Single Molecular Investigation of Influence of Silver Ions on Double-Stranded and Single-Stranded DNA.

Abstract

The effect of metal ions on DNA base pairs is crucial for understanding the molecular mechanisms underlying metal-ion-associated gene mutations and has broad applications across various fields. We investigated the interaction between silver ions (Ag⁺) and DNA using single-molecule magnetic tweezers (MT), atomic force microscopy (AFM), and dynamic light scattering (DLS). Our findings reveal that monovalent Ag⁺ can compact DNA directly even at very low concentrations, unlike canonical monovalent ions such as sodium and potassium, which have no effect.
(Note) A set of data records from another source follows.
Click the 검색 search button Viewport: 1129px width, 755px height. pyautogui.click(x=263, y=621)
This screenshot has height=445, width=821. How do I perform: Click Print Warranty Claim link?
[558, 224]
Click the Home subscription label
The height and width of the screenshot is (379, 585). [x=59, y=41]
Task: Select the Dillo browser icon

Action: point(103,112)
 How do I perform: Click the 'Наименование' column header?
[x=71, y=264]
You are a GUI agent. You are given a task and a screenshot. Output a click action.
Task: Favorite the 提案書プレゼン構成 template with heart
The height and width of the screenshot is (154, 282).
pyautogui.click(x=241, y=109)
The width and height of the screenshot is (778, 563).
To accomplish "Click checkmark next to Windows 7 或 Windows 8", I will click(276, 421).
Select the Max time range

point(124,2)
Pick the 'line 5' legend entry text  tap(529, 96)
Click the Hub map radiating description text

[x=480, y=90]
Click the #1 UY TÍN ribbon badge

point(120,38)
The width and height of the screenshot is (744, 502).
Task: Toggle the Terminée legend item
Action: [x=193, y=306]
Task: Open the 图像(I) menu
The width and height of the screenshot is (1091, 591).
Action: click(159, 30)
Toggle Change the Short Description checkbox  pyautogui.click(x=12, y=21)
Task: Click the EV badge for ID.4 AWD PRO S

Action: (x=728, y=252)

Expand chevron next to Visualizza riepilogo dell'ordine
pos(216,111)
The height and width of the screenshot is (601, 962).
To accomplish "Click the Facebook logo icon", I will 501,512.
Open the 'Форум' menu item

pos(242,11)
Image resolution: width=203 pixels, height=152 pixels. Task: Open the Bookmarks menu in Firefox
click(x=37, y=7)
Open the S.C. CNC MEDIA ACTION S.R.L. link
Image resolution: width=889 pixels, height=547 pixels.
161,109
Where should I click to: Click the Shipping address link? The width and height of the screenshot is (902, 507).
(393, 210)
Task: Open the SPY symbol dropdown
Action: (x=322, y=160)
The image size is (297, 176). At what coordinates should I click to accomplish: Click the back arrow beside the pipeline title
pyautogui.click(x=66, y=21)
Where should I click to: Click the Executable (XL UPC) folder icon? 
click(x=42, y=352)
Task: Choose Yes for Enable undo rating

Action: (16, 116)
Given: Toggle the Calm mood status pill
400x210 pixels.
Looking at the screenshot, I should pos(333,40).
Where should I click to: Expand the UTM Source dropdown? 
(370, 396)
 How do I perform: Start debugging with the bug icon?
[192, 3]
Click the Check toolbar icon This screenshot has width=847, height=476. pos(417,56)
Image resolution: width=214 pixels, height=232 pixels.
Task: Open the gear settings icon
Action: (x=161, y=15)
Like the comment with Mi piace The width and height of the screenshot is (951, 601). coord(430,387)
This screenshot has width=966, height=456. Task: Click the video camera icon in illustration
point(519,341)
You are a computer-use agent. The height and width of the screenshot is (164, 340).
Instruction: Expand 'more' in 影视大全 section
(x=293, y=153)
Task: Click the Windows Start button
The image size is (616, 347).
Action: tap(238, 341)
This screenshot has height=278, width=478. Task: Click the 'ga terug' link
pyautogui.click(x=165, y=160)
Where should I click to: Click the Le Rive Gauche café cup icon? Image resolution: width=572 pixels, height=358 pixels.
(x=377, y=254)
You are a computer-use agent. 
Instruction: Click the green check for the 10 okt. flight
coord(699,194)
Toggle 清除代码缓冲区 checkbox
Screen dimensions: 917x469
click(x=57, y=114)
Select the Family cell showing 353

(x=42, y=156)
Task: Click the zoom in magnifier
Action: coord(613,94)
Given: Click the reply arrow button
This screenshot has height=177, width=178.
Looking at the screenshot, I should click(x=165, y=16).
We attribute this to the specific binding of Ag⁺ to DNA. For both double-stranded DNA (ds-DNA) and single-stranded DNA (ss-DNA), the critical condensing force (Fc) induced by Ag⁺ initially increases with cationic concentration, reaches a maximum value, and then decreases. We found that the variation in condensing force is due to the rise and fall of silver ions associated with DNA, which is different from the monotonous increase of associated regular cations such as La³⁺ or CoHex³⁺. Notably, the condensing forces for partially denatured DNA by DMSO (including ss-DNA) are larger than those for ds-DNA under the same conditions.